* _EXERCISE DETAILS_
Your task is to give the data again, exactly, with every line intact.

* _DATA FOR THE TASK_
■ ■ ■ ■

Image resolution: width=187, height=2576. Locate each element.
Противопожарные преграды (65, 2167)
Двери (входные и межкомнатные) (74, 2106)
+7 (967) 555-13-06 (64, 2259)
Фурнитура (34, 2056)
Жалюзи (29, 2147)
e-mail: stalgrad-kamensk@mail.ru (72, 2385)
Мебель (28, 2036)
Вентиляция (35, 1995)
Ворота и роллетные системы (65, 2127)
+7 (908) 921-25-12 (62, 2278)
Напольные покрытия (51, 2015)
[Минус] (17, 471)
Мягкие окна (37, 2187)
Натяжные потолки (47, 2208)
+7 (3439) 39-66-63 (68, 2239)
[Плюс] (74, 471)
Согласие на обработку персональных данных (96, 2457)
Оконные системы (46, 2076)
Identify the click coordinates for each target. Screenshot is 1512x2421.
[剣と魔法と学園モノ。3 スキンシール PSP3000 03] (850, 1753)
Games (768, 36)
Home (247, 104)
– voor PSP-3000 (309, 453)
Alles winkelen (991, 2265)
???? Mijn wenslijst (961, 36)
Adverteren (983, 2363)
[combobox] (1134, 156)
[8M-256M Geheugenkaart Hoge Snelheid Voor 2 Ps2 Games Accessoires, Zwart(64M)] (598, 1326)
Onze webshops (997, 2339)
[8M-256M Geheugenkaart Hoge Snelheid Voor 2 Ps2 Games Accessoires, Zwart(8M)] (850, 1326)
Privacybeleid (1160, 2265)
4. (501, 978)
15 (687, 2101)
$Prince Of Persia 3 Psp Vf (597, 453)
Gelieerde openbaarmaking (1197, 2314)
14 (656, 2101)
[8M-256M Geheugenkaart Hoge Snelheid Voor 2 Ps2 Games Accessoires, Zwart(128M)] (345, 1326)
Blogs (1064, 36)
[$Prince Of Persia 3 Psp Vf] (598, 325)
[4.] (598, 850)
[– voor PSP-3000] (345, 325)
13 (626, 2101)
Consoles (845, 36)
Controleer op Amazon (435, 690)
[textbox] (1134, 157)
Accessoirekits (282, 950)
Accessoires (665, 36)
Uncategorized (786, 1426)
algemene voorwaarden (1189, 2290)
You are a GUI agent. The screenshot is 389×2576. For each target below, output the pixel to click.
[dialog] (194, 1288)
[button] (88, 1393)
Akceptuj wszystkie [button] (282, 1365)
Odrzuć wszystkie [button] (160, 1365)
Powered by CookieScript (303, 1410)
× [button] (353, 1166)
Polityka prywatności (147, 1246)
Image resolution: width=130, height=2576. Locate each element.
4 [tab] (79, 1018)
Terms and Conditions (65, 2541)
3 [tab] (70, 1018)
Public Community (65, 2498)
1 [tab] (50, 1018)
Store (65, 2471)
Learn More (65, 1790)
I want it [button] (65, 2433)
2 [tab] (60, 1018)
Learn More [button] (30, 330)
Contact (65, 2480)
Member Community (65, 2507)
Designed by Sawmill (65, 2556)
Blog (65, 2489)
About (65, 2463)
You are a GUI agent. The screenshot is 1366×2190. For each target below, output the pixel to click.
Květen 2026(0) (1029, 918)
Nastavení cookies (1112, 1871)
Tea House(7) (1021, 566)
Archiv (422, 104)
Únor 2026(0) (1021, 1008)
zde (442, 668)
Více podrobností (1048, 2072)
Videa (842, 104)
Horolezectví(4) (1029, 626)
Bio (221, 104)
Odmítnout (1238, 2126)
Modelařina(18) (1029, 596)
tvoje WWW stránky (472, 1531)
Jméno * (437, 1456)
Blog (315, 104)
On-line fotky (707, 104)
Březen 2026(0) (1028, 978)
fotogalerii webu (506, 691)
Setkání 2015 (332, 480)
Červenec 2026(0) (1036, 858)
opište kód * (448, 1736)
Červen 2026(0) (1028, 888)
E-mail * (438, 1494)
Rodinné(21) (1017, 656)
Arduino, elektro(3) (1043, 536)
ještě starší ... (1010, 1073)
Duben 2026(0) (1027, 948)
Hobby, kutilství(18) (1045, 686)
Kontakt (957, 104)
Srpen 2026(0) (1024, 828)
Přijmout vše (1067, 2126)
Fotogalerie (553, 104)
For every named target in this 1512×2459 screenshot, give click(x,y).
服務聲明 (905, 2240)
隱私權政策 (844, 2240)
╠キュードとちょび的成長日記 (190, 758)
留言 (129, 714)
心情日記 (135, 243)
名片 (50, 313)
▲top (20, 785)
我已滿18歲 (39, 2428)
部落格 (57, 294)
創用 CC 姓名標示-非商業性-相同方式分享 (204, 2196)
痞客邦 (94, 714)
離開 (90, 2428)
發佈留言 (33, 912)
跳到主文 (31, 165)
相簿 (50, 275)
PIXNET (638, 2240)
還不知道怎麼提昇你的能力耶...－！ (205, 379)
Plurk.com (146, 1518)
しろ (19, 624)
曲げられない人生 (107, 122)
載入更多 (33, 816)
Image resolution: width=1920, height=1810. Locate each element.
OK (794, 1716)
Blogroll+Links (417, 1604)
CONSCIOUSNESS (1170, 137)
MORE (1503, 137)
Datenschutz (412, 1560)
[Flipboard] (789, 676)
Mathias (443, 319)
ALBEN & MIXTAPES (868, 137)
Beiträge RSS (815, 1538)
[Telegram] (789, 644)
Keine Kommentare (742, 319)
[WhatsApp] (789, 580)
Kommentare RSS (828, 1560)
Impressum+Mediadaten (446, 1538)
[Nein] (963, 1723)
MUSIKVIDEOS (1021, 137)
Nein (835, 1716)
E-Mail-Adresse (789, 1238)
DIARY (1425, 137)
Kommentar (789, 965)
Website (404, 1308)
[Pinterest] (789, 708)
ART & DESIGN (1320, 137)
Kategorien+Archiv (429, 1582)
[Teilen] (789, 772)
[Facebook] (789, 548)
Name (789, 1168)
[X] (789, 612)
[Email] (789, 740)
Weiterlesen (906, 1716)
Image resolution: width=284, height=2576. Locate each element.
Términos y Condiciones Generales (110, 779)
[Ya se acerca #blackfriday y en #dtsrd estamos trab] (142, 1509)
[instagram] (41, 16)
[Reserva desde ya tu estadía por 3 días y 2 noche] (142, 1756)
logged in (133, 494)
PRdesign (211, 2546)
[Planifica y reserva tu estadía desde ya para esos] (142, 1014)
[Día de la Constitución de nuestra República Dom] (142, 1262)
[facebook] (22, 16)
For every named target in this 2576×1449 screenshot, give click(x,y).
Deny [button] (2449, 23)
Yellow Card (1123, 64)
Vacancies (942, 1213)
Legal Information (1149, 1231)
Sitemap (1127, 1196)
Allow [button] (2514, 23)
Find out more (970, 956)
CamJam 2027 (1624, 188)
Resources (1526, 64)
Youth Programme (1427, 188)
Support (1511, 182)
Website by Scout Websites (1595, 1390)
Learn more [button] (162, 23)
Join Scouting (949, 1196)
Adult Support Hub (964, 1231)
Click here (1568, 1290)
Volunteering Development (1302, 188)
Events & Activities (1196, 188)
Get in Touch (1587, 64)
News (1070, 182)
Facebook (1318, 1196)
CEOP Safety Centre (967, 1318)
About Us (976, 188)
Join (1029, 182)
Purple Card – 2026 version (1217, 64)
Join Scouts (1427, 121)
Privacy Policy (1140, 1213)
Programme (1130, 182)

■ ■ ■ ■

* _ANSWER_
Image resolution: width=187, height=2576. Locate each element.
Противопожарные преграды (65, 2167)
Двери (входные и межкомнатные) (74, 2106)
+7 (967) 555-13-06 (64, 2259)
Фурнитура (34, 2056)
Жалюзи (29, 2147)
e-mail: stalgrad-kamensk@mail.ru (72, 2385)
Мебель (28, 2036)
Вентиляция (35, 1995)
Ворота и роллетные системы (65, 2127)
+7 (908) 921-25-12 (62, 2278)
Напольные покрытия (51, 2015)
[Минус] (17, 471)
Мягкие окна (37, 2187)
Натяжные потолки (47, 2208)
+7 (3439) 39-66-63 (68, 2239)
[Плюс] (74, 471)
Согласие на обработку персональных данных (96, 2457)
Оконные системы (46, 2076)
Identify the click coordinates for each target. Screenshot is 1512x2421.
[剣と魔法と学園モノ。3 スキンシール PSP3000 03] (850, 1753)
Games (768, 36)
Home (247, 104)
– voor PSP-3000 (309, 453)
Alles winkelen (991, 2265)
???? Mijn wenslijst (961, 36)
Adverteren (983, 2363)
[combobox] (1134, 156)
[8M-256M Geheugenkaart Hoge Snelheid Voor 2 Ps2 Games Accessoires, Zwart(64M)] (598, 1326)
Onze webshops (997, 2339)
[8M-256M Geheugenkaart Hoge Snelheid Voor 2 Ps2 Games Accessoires, Zwart(8M)] (850, 1326)
Privacybeleid (1160, 2265)
4. (501, 978)
15 (687, 2101)
$Prince Of Persia 3 Psp Vf (597, 453)
Gelieerde openbaarmaking (1197, 2314)
14 (656, 2101)
[8M-256M Geheugenkaart Hoge Snelheid Voor 2 Ps2 Games Accessoires, Zwart(128M)] (345, 1326)
Blogs (1064, 36)
[$Prince Of Persia 3 Psp Vf] (598, 325)
[4.] (598, 850)
[– voor PSP-3000] (345, 325)
13 (626, 2101)
Consoles (845, 36)
Controleer op Amazon (435, 690)
[textbox] (1134, 157)
Accessoirekits (282, 950)
Accessoires (665, 36)
Uncategorized (786, 1426)
algemene voorwaarden (1189, 2290)
You are a GUI agent. The screenshot is 389×2576. For each target below, output the pixel to click.
[dialog] (194, 1288)
[button] (88, 1393)
Akceptuj wszystkie [button] (282, 1365)
Odrzuć wszystkie [button] (160, 1365)
Powered by CookieScript (303, 1410)
× [button] (353, 1166)
Polityka prywatności (147, 1246)
Image resolution: width=130, height=2576. Locate each element.
4 [tab] (79, 1018)
Terms and Conditions (65, 2541)
3 [tab] (70, 1018)
Public Community (65, 2498)
1 [tab] (50, 1018)
Store (65, 2471)
Learn More (65, 1790)
I want it [button] (65, 2433)
2 [tab] (60, 1018)
Learn More [button] (30, 330)
Contact (65, 2480)
Member Community (65, 2507)
Designed by Sawmill (65, 2556)
Blog (65, 2489)
About (65, 2463)
You are a GUI agent. The screenshot is 1366×2190. For each target below, output the pixel to click.
Květen 2026(0) (1029, 918)
Nastavení cookies (1112, 1871)
Tea House(7) (1021, 566)
Archiv (422, 104)
Únor 2026(0) (1021, 1008)
zde (442, 668)
Více podrobností (1048, 2072)
Videa (842, 104)
Horolezectví(4) (1029, 626)
Bio (221, 104)
Odmítnout (1238, 2126)
Modelařina(18) (1029, 596)
tvoje WWW stránky (472, 1531)
Jméno * (437, 1456)
Blog (315, 104)
On-line fotky (707, 104)
Březen 2026(0) (1028, 978)
fotogalerii webu (506, 691)
Setkání 2015 (332, 480)
Červenec 2026(0) (1036, 858)
opište kód * (448, 1736)
Červen 2026(0) (1028, 888)
E-mail * (438, 1494)
Rodinné(21) (1017, 656)
Arduino, elektro(3) (1043, 536)
ještě starší ... (1010, 1073)
Duben 2026(0) (1027, 948)
Hobby, kutilství(18) (1045, 686)
Kontakt (957, 104)
Srpen 2026(0) (1024, 828)
Přijmout vše (1067, 2126)
Fotogalerie (553, 104)
For every named target in this 1512×2459 screenshot, give click(x,y).
服務聲明 (905, 2240)
隱私權政策 (844, 2240)
╠キュードとちょび的成長日記 (190, 758)
留言 (129, 714)
心情日記 (135, 243)
名片 (50, 313)
▲top (20, 785)
我已滿18歲 (39, 2428)
部落格 (57, 294)
創用 CC 姓名標示-非商業性-相同方式分享 (204, 2196)
痞客邦 (94, 714)
離開 (90, 2428)
發佈留言 (33, 912)
跳到主文 (31, 165)
相簿 (50, 275)
PIXNET (638, 2240)
還不知道怎麼提昇你的能力耶...－！ (205, 379)
Plurk.com (146, 1518)
しろ (19, 624)
曲げられない人生 (107, 122)
載入更多 (33, 816)
Image resolution: width=1920, height=1810. Locate each element.
OK (794, 1716)
Blogroll+Links (417, 1604)
CONSCIOUSNESS (1170, 137)
MORE (1503, 137)
Datenschutz (412, 1560)
[Flipboard] (789, 676)
Mathias (443, 319)
ALBEN & MIXTAPES (868, 137)
Beiträge RSS (815, 1538)
[Telegram] (789, 644)
Keine Kommentare (742, 319)
[WhatsApp] (789, 580)
Kommentare RSS (828, 1560)
Impressum+Mediadaten (446, 1538)
[Nein] (963, 1723)
MUSIKVIDEOS (1021, 137)
Nein (835, 1716)
E-Mail-Adresse (789, 1238)
DIARY (1425, 137)
Kommentar (789, 965)
Website (404, 1308)
[Pinterest] (789, 708)
ART & DESIGN (1320, 137)
Kategorien+Archiv (429, 1582)
[Teilen] (789, 772)
[Facebook] (789, 548)
Name (789, 1168)
[X] (789, 612)
[Email] (789, 740)
Weiterlesen (906, 1716)
Image resolution: width=284, height=2576. Locate each element.
Términos y Condiciones Generales (110, 779)
[Ya se acerca #blackfriday y en #dtsrd estamos trab] (142, 1509)
[instagram] (41, 16)
[Reserva desde ya tu estadía por 3 días y 2 noche] (142, 1756)
logged in (133, 494)
PRdesign (211, 2546)
[Planifica y reserva tu estadía desde ya para esos] (142, 1014)
[Día de la Constitución de nuestra República Dom] (142, 1262)
[facebook] (22, 16)
For every named target in this 2576×1449 screenshot, give click(x,y).
Deny [button] (2449, 23)
Yellow Card (1123, 64)
Vacancies (942, 1213)
Legal Information (1149, 1231)
Sitemap (1127, 1196)
Allow [button] (2514, 23)
Find out more (970, 956)
CamJam 2027 (1624, 188)
Resources (1526, 64)
Youth Programme (1427, 188)
Support (1511, 182)
Website by Scout Websites (1595, 1390)
Learn more [button] (162, 23)
Join Scouting (949, 1196)
Adult Support Hub (964, 1231)
Click here (1568, 1290)
Volunteering Development (1302, 188)
Events & Activities (1196, 188)
Get in Touch (1587, 64)
News (1070, 182)
Facebook (1318, 1196)
CEOP Safety Centre (967, 1318)
About Us (976, 188)
Join (1029, 182)
Purple Card – 2026 version (1217, 64)
Join Scouts (1427, 121)
Privacy Policy (1140, 1213)
Programme (1130, 182)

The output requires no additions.